What you have to do: Every record must be restated exactly as written.

Input for this task:
==============================

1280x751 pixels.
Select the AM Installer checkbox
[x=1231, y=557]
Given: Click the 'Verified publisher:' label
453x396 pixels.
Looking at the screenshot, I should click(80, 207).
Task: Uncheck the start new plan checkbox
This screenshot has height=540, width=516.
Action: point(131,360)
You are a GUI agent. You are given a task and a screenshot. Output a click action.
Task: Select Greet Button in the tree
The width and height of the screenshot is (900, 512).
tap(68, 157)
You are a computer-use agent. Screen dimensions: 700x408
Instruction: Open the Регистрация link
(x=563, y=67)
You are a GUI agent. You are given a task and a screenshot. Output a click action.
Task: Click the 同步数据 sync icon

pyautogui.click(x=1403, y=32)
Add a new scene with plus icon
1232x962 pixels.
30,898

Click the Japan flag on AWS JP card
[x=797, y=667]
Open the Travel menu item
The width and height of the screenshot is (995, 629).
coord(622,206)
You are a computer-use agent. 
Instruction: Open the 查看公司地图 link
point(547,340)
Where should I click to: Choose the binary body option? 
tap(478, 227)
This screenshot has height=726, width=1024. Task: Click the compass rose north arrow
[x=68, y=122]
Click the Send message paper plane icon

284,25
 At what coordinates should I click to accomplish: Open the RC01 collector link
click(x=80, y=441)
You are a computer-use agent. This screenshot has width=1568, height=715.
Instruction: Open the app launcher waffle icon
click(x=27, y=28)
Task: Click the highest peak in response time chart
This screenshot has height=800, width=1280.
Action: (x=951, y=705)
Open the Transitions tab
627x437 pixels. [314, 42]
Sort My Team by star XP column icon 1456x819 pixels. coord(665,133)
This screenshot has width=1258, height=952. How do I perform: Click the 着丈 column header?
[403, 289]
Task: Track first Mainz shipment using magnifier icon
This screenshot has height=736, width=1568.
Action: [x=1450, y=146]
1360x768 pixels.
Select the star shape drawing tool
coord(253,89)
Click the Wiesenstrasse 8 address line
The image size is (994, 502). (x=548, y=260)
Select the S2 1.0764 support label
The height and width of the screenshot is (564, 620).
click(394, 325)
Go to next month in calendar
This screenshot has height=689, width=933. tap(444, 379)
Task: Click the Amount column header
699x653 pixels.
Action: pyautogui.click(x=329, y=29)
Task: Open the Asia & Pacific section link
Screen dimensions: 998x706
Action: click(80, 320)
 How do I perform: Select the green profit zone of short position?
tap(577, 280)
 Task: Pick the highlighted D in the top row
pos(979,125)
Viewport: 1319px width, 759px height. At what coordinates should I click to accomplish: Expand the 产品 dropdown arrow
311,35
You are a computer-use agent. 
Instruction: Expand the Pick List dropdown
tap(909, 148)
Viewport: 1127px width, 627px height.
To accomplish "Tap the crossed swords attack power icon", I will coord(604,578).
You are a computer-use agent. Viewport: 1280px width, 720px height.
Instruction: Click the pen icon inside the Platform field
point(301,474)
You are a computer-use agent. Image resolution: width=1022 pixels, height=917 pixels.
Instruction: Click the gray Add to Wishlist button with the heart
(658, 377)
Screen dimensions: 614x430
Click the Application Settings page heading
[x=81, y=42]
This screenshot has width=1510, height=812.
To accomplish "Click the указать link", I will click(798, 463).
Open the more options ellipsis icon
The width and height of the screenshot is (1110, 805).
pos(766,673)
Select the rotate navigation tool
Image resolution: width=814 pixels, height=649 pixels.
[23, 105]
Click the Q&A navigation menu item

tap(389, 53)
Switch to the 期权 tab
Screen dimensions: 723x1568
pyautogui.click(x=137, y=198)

==============================

Response area:
1280x751 pixels.
Select the AM Installer checkbox
[x=1231, y=557]
Given: Click the 'Verified publisher:' label
453x396 pixels.
Looking at the screenshot, I should click(80, 207).
Task: Uncheck the start new plan checkbox
This screenshot has height=540, width=516.
Action: point(131,360)
You are a GUI agent. You are given a task and a screenshot. Output a click action.
Task: Select Greet Button in the tree
The width and height of the screenshot is (900, 512).
tap(68, 157)
You are a computer-use agent. Screen dimensions: 700x408
Instruction: Open the Регистрация link
(x=563, y=67)
You are a GUI agent. You are given a task and a screenshot. Output a click action.
Task: Click the 同步数据 sync icon

pyautogui.click(x=1403, y=32)
Add a new scene with plus icon
1232x962 pixels.
30,898

Click the Japan flag on AWS JP card
[x=797, y=667]
Open the Travel menu item
The width and height of the screenshot is (995, 629).
coord(622,206)
You are a computer-use agent. 
Instruction: Open the 查看公司地图 link
point(547,340)
Where should I click to: Choose the binary body option? 
tap(478, 227)
This screenshot has height=726, width=1024. Task: Click the compass rose north arrow
[x=68, y=122]
Click the Send message paper plane icon

284,25
 At what coordinates should I click to accomplish: Open the RC01 collector link
click(x=80, y=441)
You are a computer-use agent. This screenshot has width=1568, height=715.
Instruction: Open the app launcher waffle icon
click(x=27, y=28)
Task: Click the highest peak in response time chart
This screenshot has height=800, width=1280.
Action: (x=951, y=705)
Open the Transitions tab
627x437 pixels. [314, 42]
Sort My Team by star XP column icon 1456x819 pixels. coord(665,133)
This screenshot has width=1258, height=952. How do I perform: Click the 着丈 column header?
[403, 289]
Task: Track first Mainz shipment using magnifier icon
This screenshot has height=736, width=1568.
Action: [x=1450, y=146]
1360x768 pixels.
Select the star shape drawing tool
coord(253,89)
Click the Wiesenstrasse 8 address line
The image size is (994, 502). (x=548, y=260)
Select the S2 1.0764 support label
The height and width of the screenshot is (564, 620).
click(394, 325)
Go to next month in calendar
This screenshot has height=689, width=933. tap(444, 379)
Task: Click the Amount column header
699x653 pixels.
Action: pyautogui.click(x=329, y=29)
Task: Open the Asia & Pacific section link
Screen dimensions: 998x706
Action: click(80, 320)
 How do I perform: Select the green profit zone of short position?
tap(577, 280)
 Task: Pick the highlighted D in the top row
pos(979,125)
Viewport: 1319px width, 759px height. At what coordinates should I click to accomplish: Expand the 产品 dropdown arrow
311,35
You are a computer-use agent. 
Instruction: Expand the Pick List dropdown
tap(909, 148)
Viewport: 1127px width, 627px height.
To accomplish "Tap the crossed swords attack power icon", I will coord(604,578).
You are a computer-use agent. Viewport: 1280px width, 720px height.
Instruction: Click the pen icon inside the Platform field
point(301,474)
You are a computer-use agent. Image resolution: width=1022 pixels, height=917 pixels.
Instruction: Click the gray Add to Wishlist button with the heart
(658, 377)
Screen dimensions: 614x430
Click the Application Settings page heading
[x=81, y=42]
This screenshot has width=1510, height=812.
To accomplish "Click the указать link", I will click(798, 463).
Open the more options ellipsis icon
The width and height of the screenshot is (1110, 805).
pos(766,673)
Select the rotate navigation tool
Image resolution: width=814 pixels, height=649 pixels.
[23, 105]
Click the Q&A navigation menu item

tap(389, 53)
Switch to the 期权 tab
Screen dimensions: 723x1568
pyautogui.click(x=137, y=198)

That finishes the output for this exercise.